* Task prompt
From the entries below, work out the number of lines that hold the word "Given", and give that number alone.

* The data
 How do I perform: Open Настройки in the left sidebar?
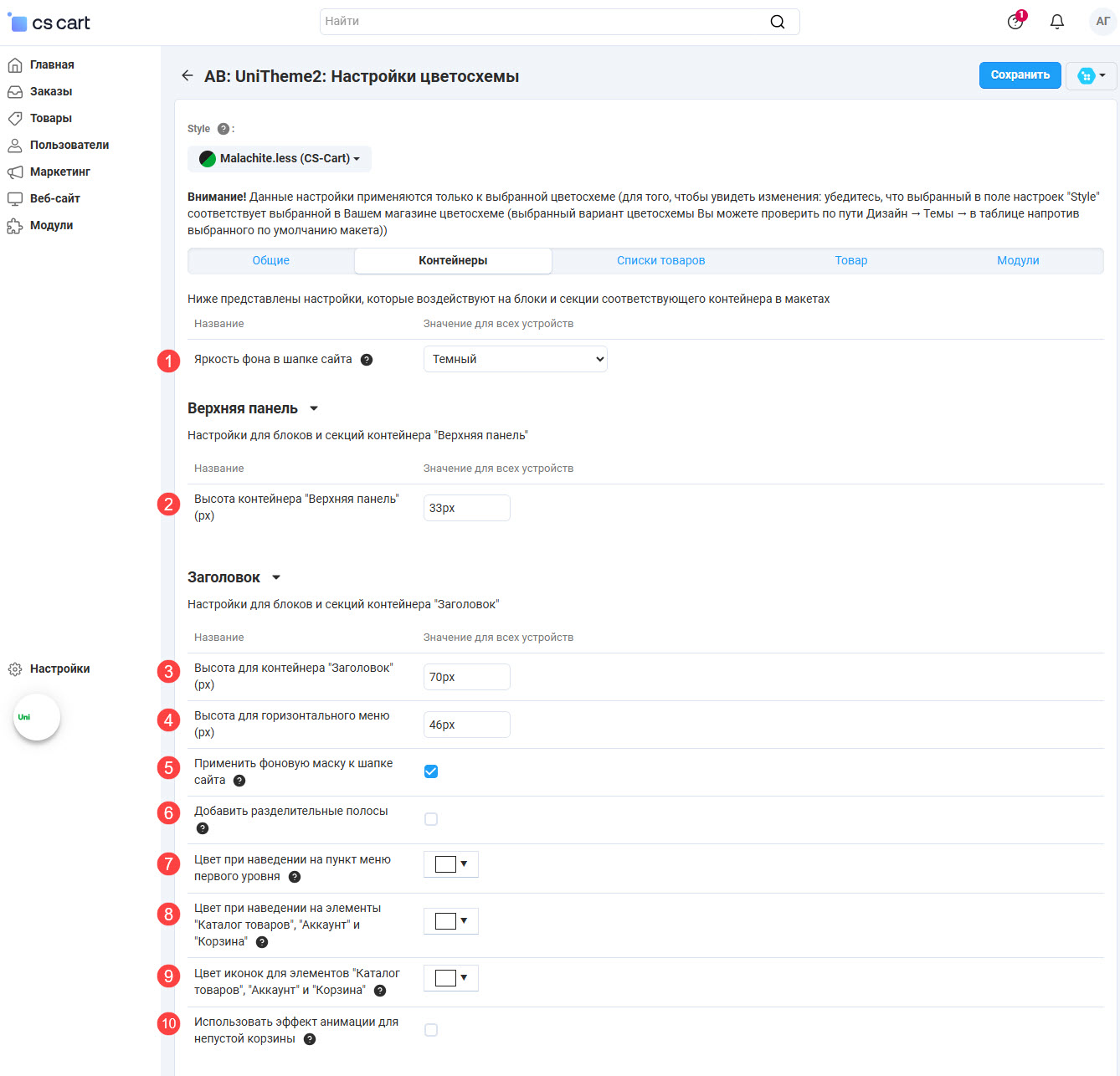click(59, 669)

==

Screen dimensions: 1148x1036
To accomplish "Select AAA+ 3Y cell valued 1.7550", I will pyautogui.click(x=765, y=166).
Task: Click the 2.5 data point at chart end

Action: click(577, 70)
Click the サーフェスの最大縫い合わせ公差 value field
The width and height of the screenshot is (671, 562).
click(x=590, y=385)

---

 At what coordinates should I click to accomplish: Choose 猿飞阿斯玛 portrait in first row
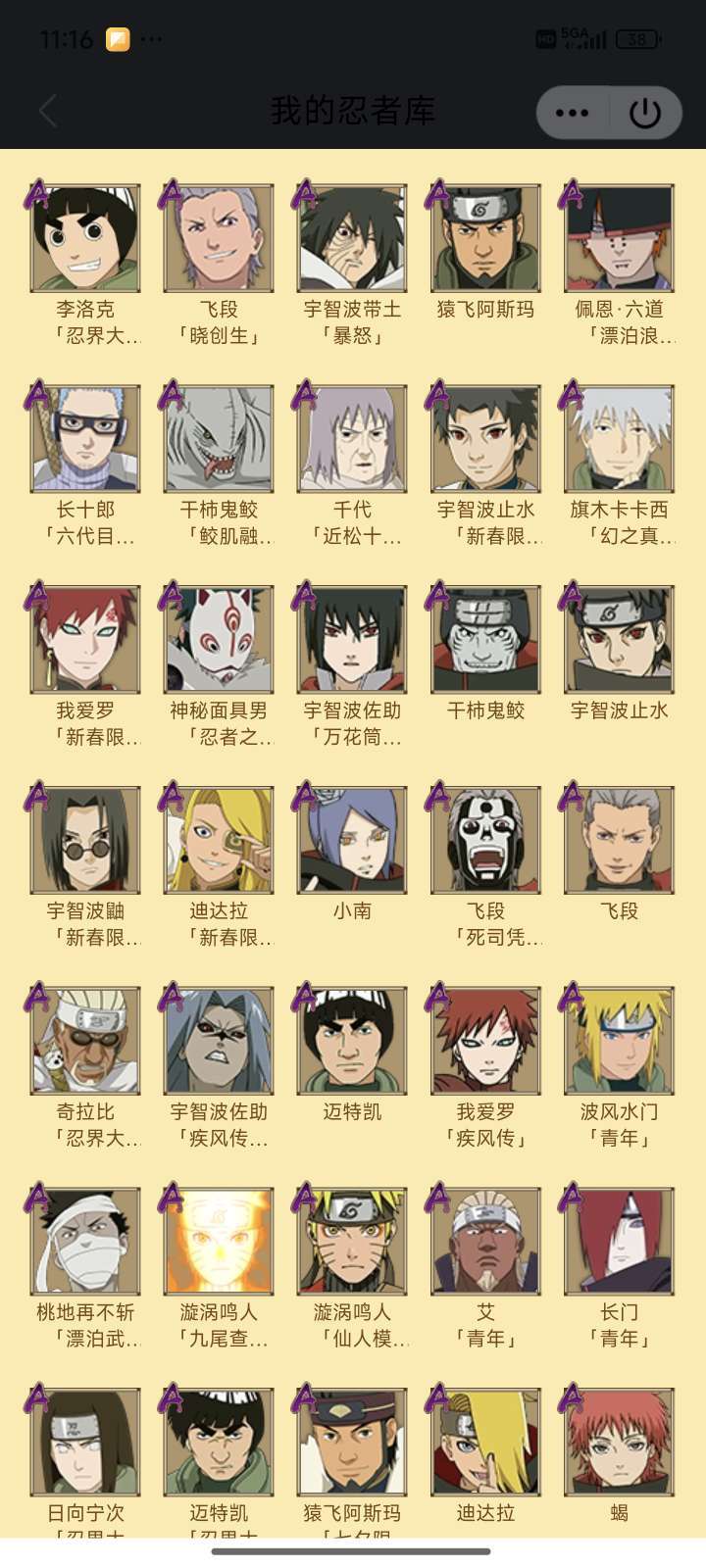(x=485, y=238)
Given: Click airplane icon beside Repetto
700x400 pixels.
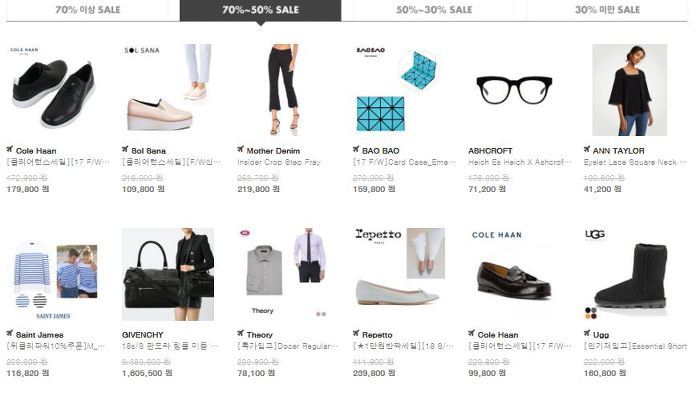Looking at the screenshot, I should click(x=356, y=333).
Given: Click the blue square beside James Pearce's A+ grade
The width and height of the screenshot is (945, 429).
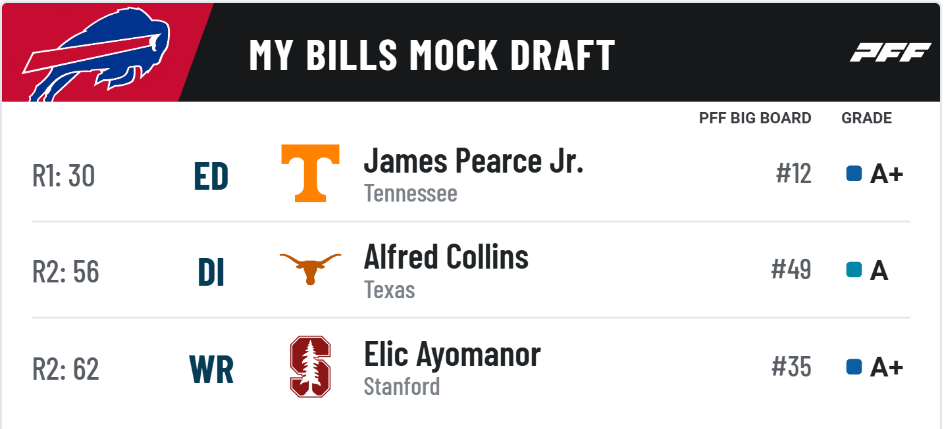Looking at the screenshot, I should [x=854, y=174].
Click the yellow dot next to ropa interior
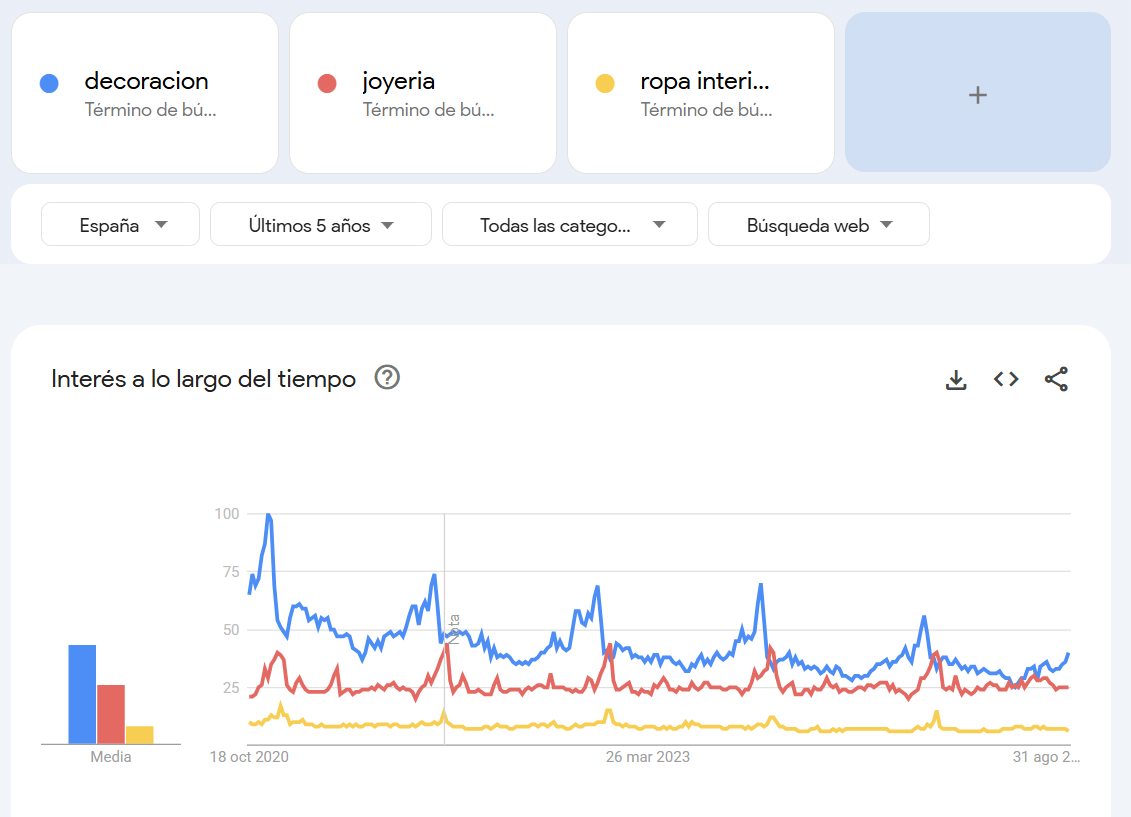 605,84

* Reply
2